● **TEXT**:
——

By Melissa Robbins

The hazy, bright chaos of Phoenix music culture has crashed its way on screen. “Teenage Badass,” originally set to premier at South by Southwest, spins a warning fable of how blindingly enticing fame can be.

Shot in Phoenix, the film takes every opportunity to weave the gritty snark of the desert rock scene into its story. The main message, according to its director: Get it all in writing.

Director Grant McCord, along with fellow screenwriter Matthew D. Dho, a number of the film’s producers and a handful of the film’s cast and crew, is a Phoenix native. He sought to make a movie that captured his and friends’ experiences in the music business around the time the film is set—in 2006.

“I think we made this for people who have ever been in a band or are in a band or want to be in a band,” he says. “I think there’s a lot of hard truth that the rest of us learned the hard way about the way that the hierarchy exists, and among who owns the songs and who gets what and who gets kicked out or who gets asked to stay, and all these things are just things we don’t talk about or think about.”

Because local developer and bassist Chuckie Duff co-produced the movie, the team had access to a number of Duff’s Phoenix properties, like The Rebel Lounge, for filming.

“It was interesting to watch us kind of (descend) on these small locations that expected maybe one or two, you know, five people to show up with a camera,” he says. “It’s not normal in Phoenix to have a movie be any bigger than a student film.”

McCord says filming was a homecoming for a number of those involved, as many had not only left Arizona but had formed meaningful relationships among each other long before then. This had a hand in the choice of cast.

——

● **TASK REQUIREMENTS**: Please set down the part of the Teenage Badass article from "The hazy, bright" to "all in writing." word for word.

(Saved data entries)

——

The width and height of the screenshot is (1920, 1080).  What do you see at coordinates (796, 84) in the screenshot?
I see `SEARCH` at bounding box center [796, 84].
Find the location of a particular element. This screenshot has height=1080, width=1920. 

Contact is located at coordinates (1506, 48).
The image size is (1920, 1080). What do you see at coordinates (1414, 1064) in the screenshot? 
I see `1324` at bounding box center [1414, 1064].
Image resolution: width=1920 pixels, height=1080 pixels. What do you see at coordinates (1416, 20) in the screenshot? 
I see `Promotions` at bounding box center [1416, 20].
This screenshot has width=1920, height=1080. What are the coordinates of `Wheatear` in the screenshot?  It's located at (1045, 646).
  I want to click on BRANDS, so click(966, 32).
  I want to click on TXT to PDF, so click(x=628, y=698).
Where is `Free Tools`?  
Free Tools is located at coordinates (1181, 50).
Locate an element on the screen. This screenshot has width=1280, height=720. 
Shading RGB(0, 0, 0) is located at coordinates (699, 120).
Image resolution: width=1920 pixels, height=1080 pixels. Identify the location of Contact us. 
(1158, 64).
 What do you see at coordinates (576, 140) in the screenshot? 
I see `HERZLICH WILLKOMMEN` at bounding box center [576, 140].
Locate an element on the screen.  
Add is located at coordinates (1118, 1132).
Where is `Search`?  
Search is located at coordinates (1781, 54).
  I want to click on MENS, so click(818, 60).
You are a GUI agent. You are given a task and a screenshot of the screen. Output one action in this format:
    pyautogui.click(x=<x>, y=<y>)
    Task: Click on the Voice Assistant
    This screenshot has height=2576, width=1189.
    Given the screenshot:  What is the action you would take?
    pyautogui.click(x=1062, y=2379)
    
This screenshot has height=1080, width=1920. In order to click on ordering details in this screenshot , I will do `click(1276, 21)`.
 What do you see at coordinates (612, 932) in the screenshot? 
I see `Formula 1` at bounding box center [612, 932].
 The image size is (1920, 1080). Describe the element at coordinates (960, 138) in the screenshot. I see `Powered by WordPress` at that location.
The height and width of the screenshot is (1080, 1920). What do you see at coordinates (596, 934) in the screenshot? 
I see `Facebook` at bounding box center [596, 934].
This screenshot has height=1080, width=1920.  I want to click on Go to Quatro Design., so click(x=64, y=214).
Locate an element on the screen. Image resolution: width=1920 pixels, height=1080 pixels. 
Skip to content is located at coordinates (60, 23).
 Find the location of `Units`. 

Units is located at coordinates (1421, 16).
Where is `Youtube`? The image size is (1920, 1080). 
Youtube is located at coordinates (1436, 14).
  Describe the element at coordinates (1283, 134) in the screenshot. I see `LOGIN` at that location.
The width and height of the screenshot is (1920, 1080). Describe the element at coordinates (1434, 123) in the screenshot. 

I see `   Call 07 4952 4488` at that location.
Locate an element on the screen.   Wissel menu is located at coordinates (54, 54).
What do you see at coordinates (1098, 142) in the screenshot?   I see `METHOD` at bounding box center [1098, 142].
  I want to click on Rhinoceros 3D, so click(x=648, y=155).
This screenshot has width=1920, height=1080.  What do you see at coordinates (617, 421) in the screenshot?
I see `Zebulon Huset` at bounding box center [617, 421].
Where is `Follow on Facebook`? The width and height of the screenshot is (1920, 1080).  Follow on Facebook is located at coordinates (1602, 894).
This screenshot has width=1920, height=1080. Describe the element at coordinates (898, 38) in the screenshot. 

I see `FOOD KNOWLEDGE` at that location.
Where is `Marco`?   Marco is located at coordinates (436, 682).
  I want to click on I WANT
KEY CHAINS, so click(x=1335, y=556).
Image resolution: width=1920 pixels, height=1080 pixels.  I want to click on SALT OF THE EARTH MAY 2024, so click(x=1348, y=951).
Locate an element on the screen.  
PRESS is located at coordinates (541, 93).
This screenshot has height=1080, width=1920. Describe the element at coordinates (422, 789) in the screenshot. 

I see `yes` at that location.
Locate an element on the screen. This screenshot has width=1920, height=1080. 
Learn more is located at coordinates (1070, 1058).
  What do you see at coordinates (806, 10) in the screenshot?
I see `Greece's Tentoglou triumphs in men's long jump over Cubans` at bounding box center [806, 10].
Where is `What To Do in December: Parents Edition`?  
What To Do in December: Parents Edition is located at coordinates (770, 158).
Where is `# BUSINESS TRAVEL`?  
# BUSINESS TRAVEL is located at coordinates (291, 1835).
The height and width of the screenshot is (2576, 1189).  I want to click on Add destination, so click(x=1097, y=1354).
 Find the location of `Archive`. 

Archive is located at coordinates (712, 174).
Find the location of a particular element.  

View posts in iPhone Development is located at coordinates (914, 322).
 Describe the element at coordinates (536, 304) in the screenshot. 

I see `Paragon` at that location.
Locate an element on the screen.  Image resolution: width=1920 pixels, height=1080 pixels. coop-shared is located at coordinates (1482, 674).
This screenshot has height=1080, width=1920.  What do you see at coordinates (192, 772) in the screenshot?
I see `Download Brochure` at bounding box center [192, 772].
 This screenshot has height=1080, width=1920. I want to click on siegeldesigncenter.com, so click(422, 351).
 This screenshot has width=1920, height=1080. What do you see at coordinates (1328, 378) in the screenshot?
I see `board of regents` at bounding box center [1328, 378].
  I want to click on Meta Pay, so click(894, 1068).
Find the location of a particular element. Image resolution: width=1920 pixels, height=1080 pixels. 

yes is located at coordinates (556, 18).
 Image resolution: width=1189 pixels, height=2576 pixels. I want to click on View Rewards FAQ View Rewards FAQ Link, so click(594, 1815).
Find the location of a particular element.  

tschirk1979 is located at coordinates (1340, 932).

——

● **OUTPUT FOR THIS EXERCISE**:
The hazy, bright chaos of Phoenix music culture has crashed its way on screen. “Teenage Badass,” originally set to premier at South by Southwest, spins a warning fable of how blindingly enticing fame can be.

Shot in Phoenix, the film takes every opportunity to weave the gritty snark of the desert rock scene into its story. The main message, according to its director: Get it all in writing.